On y retrouve, aujourd’hui, plus que les restes fanés de la créativité de la nature (que l’on a découverte depuis avec plus de détails et de présence sur les écrans de télévision ou d’ordinateur), un peu de la mémoire de notre propre enfance, quand nous croyions que le monde au complet, bigarré et inquiétant, était classé définitivement là, par ordre alphabétique, immobile et muet, dans ces salles vert pâle où bruissaient nos chuchotements et où résonnaient sous nos pas les craquements du parquet luisant et odorant.

lundi 4 septembre 2017

L'Angélus de Portbail



L’attirance vers les épaves de bateaux est sans doute un penchant universel. Leurs carcasses décharnées ne devraient évoquer que la tristesse, la solitude des cimetières, or on distingue dans le regard de qui les approche un mélange de compassion et d’admiration, et un peu de la mélancolie des rêves de voyage inassouvis.

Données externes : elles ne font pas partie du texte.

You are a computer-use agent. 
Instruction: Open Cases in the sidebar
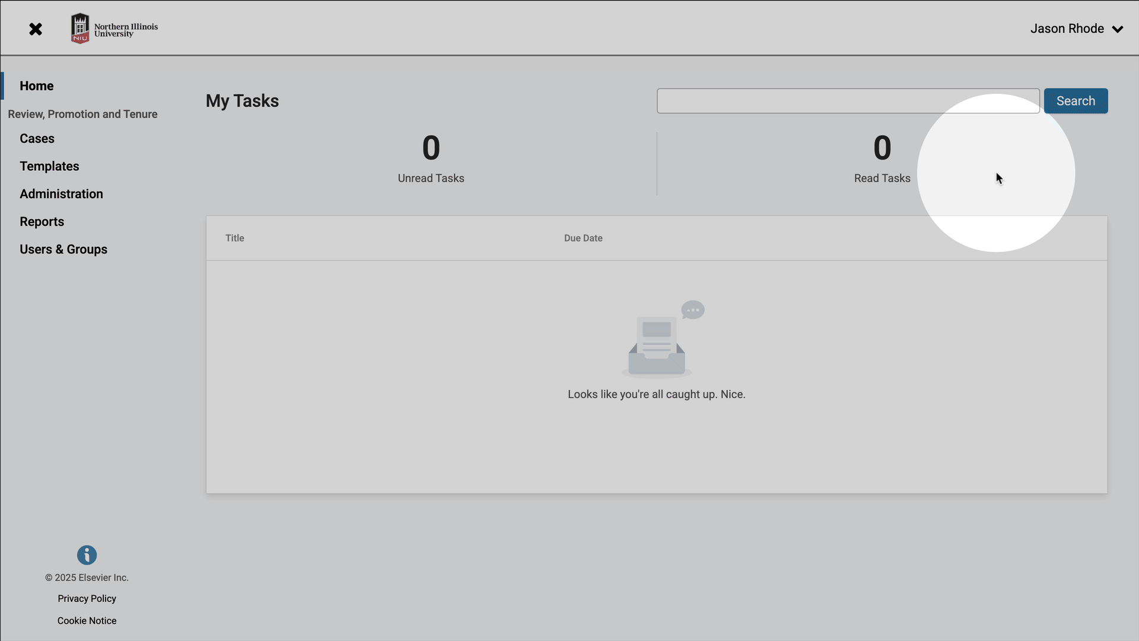(37, 138)
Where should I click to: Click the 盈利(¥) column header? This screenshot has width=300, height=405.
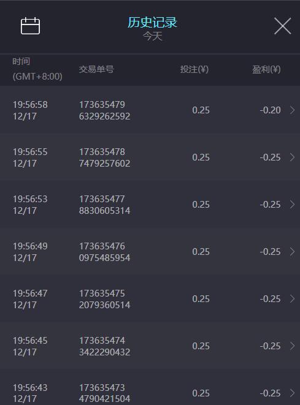(x=266, y=69)
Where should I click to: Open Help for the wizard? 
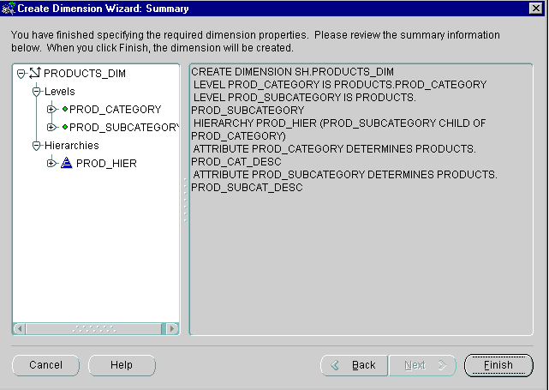[122, 365]
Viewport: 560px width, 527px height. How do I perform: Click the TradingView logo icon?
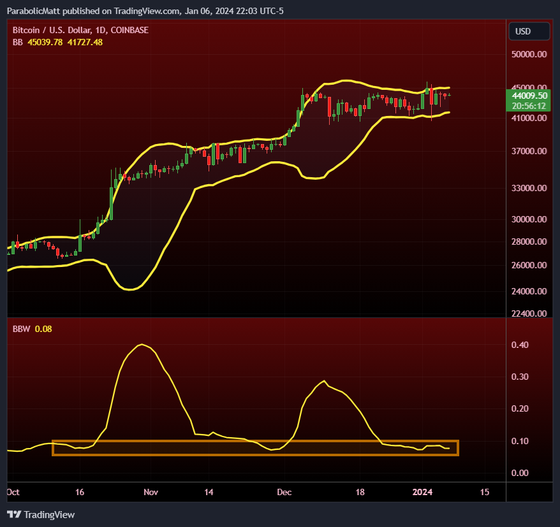pyautogui.click(x=13, y=514)
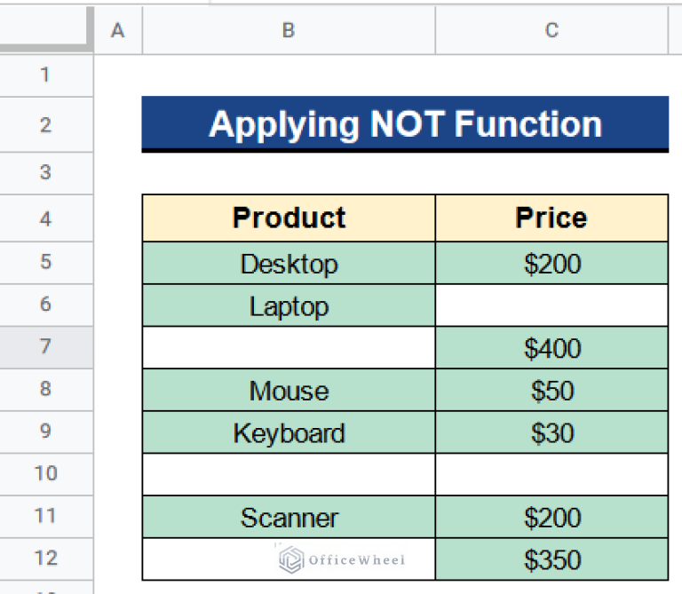Screen dimensions: 682x594
Task: Click the $30 price cell
Action: tap(551, 433)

Mais la puissance publique craint en permanence d’être jugée responsable si un jour un enfant qui a joué près d’une épave est retrouvé grimaçant et fiévreux, divaguant dans les dunes, animé de grands gestes tétaniques et luisant de sa propre bave.
Alors elle s’en décharge à grand renfort d’injonctions administratives avec accusé de réception, en réclamant régulièrement aux propriétaires la destruction de leurs épaves.

Ainsi le riche littoral breton a vu disparaitre, lentement, depuis 20 à 30 ans, nombre de bateaux en ruines qui se désagrégeaient sur ses estrans et dans ses estuaires. Lentement, car tous les subterfuges sont bons pour faire retarder la fatale échéance administrative, et les frais inhérents.


L’histoire de l’Angélus de Portbail est exemplaire.

De son vivant, il était chalutier de bois de 40 tonneaux (113 mètres cubes) et près de 17 mètres. Usé par 42 ans de pêche et d’activités moins nobles, il était acheté en 1995 par un passionné qui avait rêvé de le remettre en état mais n’en eut pas les moyens et l’échoua peu après dans le havre de Portbail, au nord-ouest du Cotentin.

Dix ans plus tard, en septembre 2007, la Direction des affaires maritimes demandait l’enlèvement de l’épave qui « présentait un danger pour les usagers de l’estran ». Le propriétaire gagnait alors un peu de temps en le « sécurisant », enlevant le pont effondré et quelques clous, et surtout en créant une association de défense de l’épave, un site internet, et en sollicitant auprès de la Fondation du patrimoine maritime et fluvial le label de « Bateau d’intérêt patrimonial, B.I.P.», qu’il obtint promptement, ce qui préserva l’épave jusqu’au 31 décembre 2011, protection prolongée depuis jusqu’à fin 2016.

À l’époque déjà le bateau n’était plus qu’un squelette, mais c’était devenu une des attractions les plus pittoresques du site de Porbail.
De l’épave, on admirait la perspective du pont « au 13 arches » qui enjambent le havre, prolongée par l’hôtel restaurant homonyme surplombé par les formes épurées de la curieuse église Notre-Dame.
C’était le décor des photos de mariage et des cartes postales de l’Office de tourisme, le motif favori des photographes amateurs ou professionnels de la région et de leurs sites sur internet.



De nos jours le décor a peu changé. Le bateau, devenu une ruine officielle, un zombie estampillé, s’émiette un peu plus à chaque marée et à chaque averse. La baleine bleue peinte sur son flanc bâbord est maintenant presque effacée. Les sites internet des photographes, désuets, s’affichent laborieusement par absence d’entretien. Le portail de l’association de défense de l’épave est inactif depuis deux ans. Le label B.I.P. n’a pas été renouvelé.

Il est temps qu’un nouveau bateau, désaffecté, s’échoue dans le havre, et présente durablement au spectateur un flanc aux couleurs encore vives, artistiquement disposé. L’Etacq de Cherbourg, petite épave peinte de rouge, déjà sur place à 147 mètres au sud-sud-ouest de l’Angélus, ferait l’affaire, s'il avait l’envergure d’un successeur.